SPINE-64

x86-64 Intel Assembly Language

SPINE-64 is a custom assembly language that compiles to x86-64 binary. It is the assembly layer of the ThOS stack, sitting beneath Ground which sits beneath Thorn.

Readable syntax, not x86 syntax. Clean mnemonics, English-style keywords.


The Stack

  • Thorn — userland / apps
  • Ground — systems C-like language (not yet built)
  • SPINE-64 — assembly
  • x86-64 — bare metal

Registers

  • ret / rax — return value / accumulator
  • r1 / rbx — general purpose
  • cnt / rcx — counter
  • dta / rdx — second return value
  • src / rsi — source
  • dst / rdi — destination
  • r2r9 — general purpose
  • m1, m2 — reserved for processes (kernel cannot touch)

### STATED PROBLEM 1:
According to the SPINE-64 page, which language in the ThOS stack has not yet been built?
### STATED PROBLEM 2:
Carry on the SPINE-64 page from where it stops.

### INFORMATION SUPPLIED:
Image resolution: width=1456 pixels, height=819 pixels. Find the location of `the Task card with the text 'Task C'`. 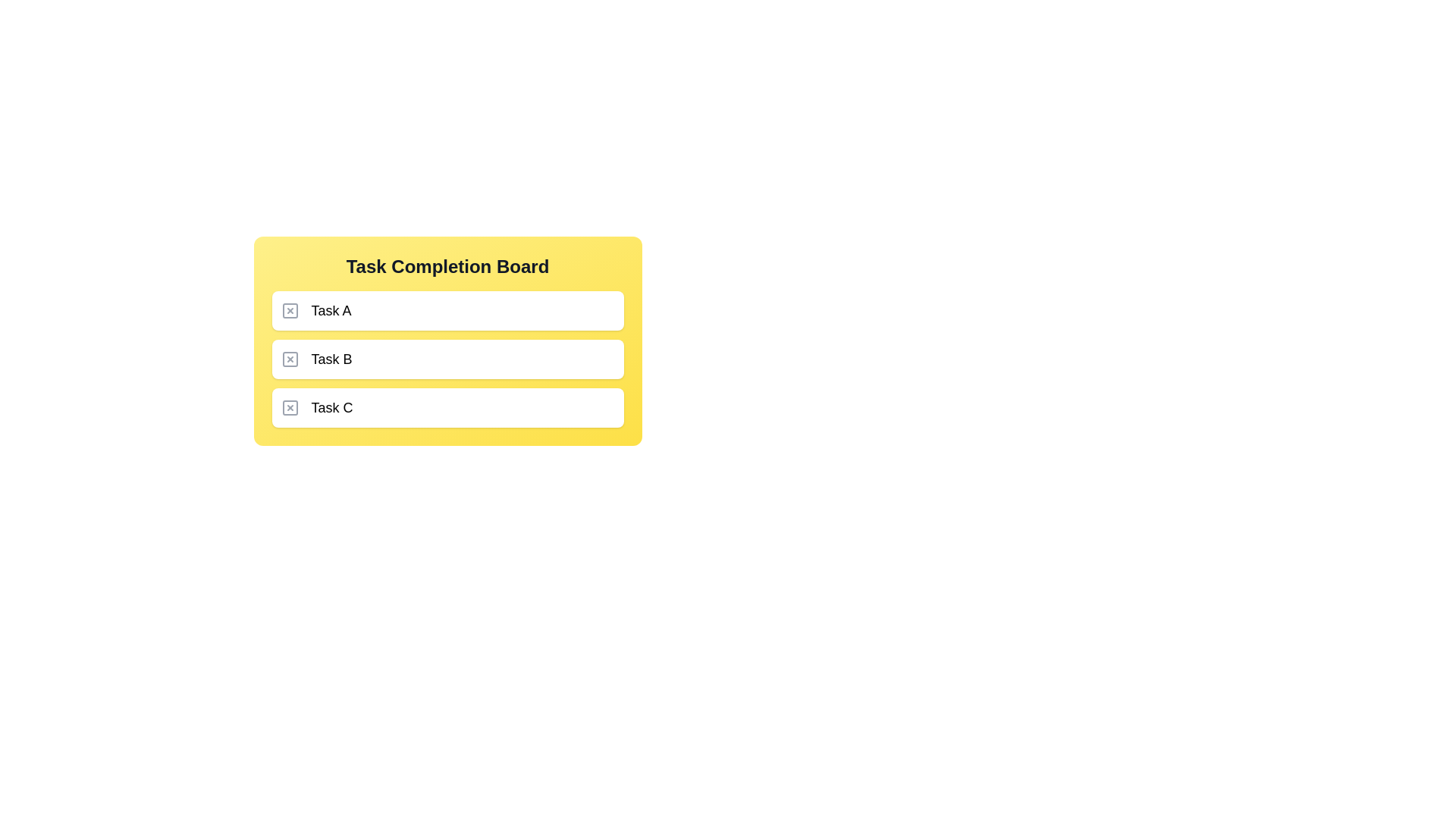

### TASK ANSWER 1:
Ground, the systems C-like language.

### TASK ANSWER 2:
Special registers (compiler managed):

  • stp / rsp — stack top pointer
  • sbp / rbp — stack base pointer
  • sip / rip — stack instruction pointer

Flags

  • carry — set if unsigned overflow
  • overflow — set if signed overflow
  • zero — set if result is exactly 0

Size Specifiers

Appended to memory instructions with dot notation:

  • .1 — 1 byte
  • .2 — 2 bytes
  • .4 — 4 bytes
  • .8 — 8 bytes

Example: move.4 ret [0x1000]

Modules

  • module code — all code goes here
  • module data — all initialized data goes here
  • module reserve — all uninitialized data goes here

Alias

Registers can be aliased for readability:

alias reg myCounter

Instructions

Data Movement: move, push, pop, lma (load memory address), swap, movesx (move + sign extend), movezx (move + zero extend)

Arithmetic: add, sub, mul, smul (signed multiply), div, sdiv (signed divide), inc, dec, neg, awc (add with carry), swb (subtract with borrow)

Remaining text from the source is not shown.